Heron is designed to be run in clustered, scheduler-driven environments. It can be run in a multi-tenant or dedicated clusters. Furthermore, Heron supports multiple clusters and a user can submit topologies to any of these clusters. Each of the cluster can use different scheduler. A typical Heron deployment is shown in the following figure.

Heron Deployment

A Heron deployment requires several components working together. The following must be deployed to run Heron topologies in a cluster:

Scheduler — Heron requires a scheduler to run its topologies. It can be deployed on an existing cluster running alongside other big data frameworks. Alternatively, it can be deployed on a cluster of its own. Heron currently supports several scheduler options:
- Aurora
- Local
- Slurm
- YARN
State Manager — Heron state manager tracks the state of all deployed topologies. The topology state includes its logical plan, physical plan, and execution state. Heron supports the following state managers:
- Local File System
- Zookeeper
Uploader — The Heron uploader distributes the topology jars to the servers that run them. Heron supports several uploaders
Metrics Sinks — Heron collects several metrics during topology execution. These metrics can be routed to a sink for storage and offline analysis. Currently, Heron supports the following sinks
- File Sink
- Graphite Sink
- Scribe Sink
Heron Tracker — Tracker serves as the gateway to explore the topologies.
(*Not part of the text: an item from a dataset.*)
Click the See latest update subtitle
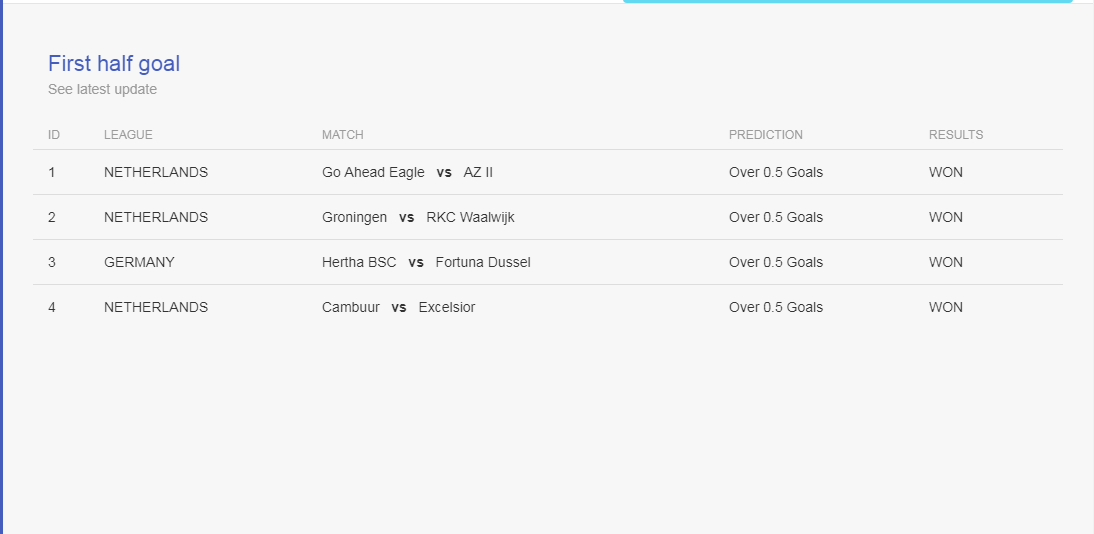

It exposes a REST API for exploring logical plan, physical plan of the topologies and also for fetching metrics from them.
Heron UI — The UI provides the ability to find and explore topologies visually. UI displays the DAG of the topology and how the DAG is mapped to physical containers running in clusters. Furthermore, it allows the ability to view logs, take heap dump, memory histograms, show metrics, etc.